How to solve these $ 2x + 4y + 3x^{2} + 4xy =0$ and $ 4x + 8y + 2x^{2} + 4y^{3}$ = $0 $

Question

I need to solve these two equations .

$ 2x + 4y + 3x^{2} + 4xy =0$

$ 4x + 8y + 2x^{2} + 4y^{3}$ = $0 $

I have added them , subtracted them . Nothing is helping here . Can anyone give hints ? Thanks

Answer 1

It is not so hard. Just eleiminate $y$ from the first equation; this gives $$y=\frac{-3 x^2-2 x}{4 (x+1)}$$ Plug it in the second equation and simplify as much as you can; you should arrive to $$(-27 x^3-22 x^2+28 x+24)\frac{x^3}{16 (x+1)^3}=0$$ So, beside the trivial solution $x=0$, remain the roots of the cubic $$-27 x^3-22 x^2+28 x+24=0$$ Use Cardano to show that there is only one real root.
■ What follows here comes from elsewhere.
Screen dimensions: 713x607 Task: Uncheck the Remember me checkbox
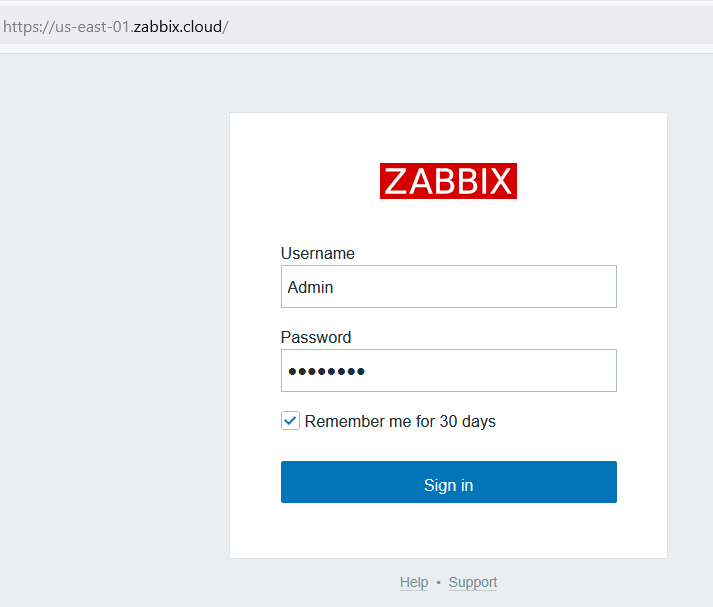[x=290, y=421]

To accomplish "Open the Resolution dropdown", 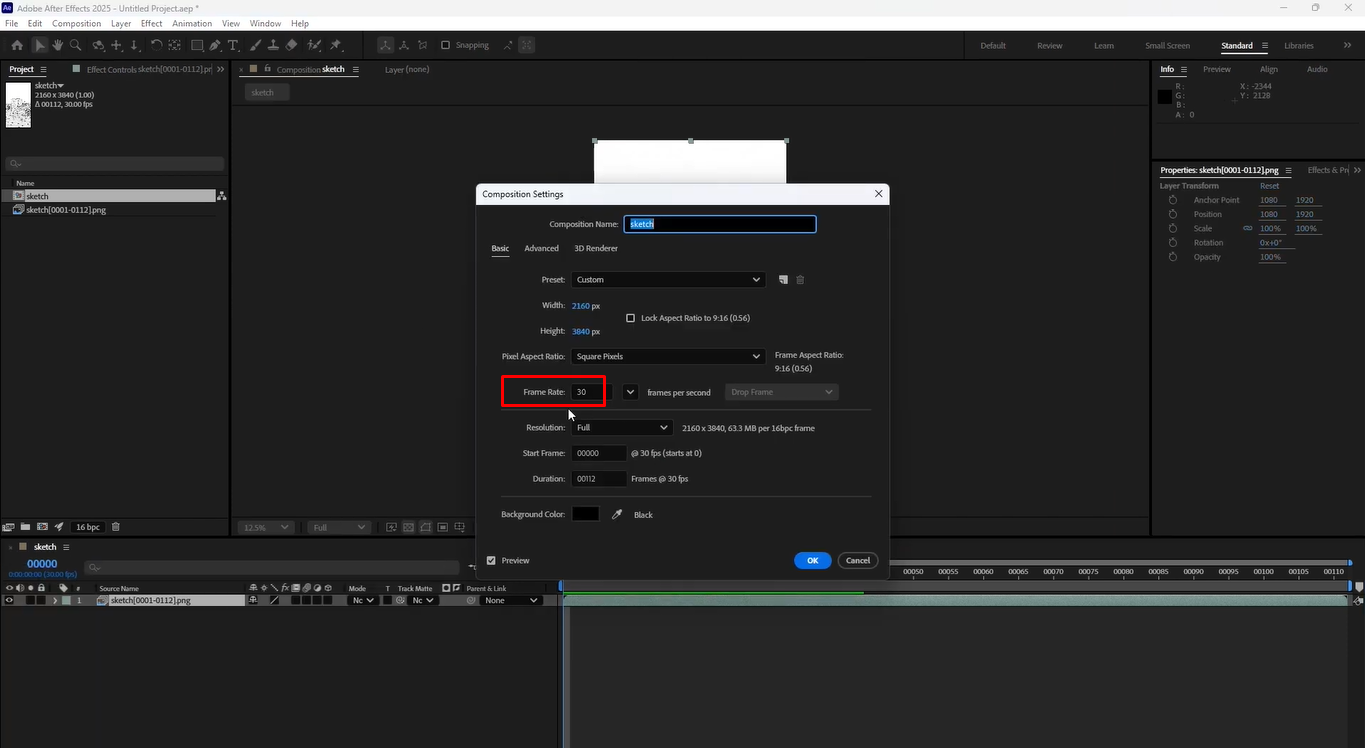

By inspection of $$f(x)=-27 x^3-22 x^2+28 x+24$$ $f(0)=24$, $f(1)=3$, $f(2)=-224$; so the solution is very close to $x=1$. To approximate it, use Newton starting at $x=1$; the first iterates are $\frac{100}{97}$, $\frac{24311038}{23603689}$ which is the solution for more than six significant figures.

If you finish the steps for solving a cubic, you should find that the exact solution is $$x=\frac{1}{81} \left(\sqrt[3]{150704-1296 \sqrt{1113}}+2 \sqrt[3]{ 18838+162 \sqrt{1113}}-22\right)$$

Answer 2

Rearrange the first equation to get $y$ as a function of $x$. Plug that into the second equation.
I think that, after rearrangement, you should get a polynomial in $x$ of degree 6.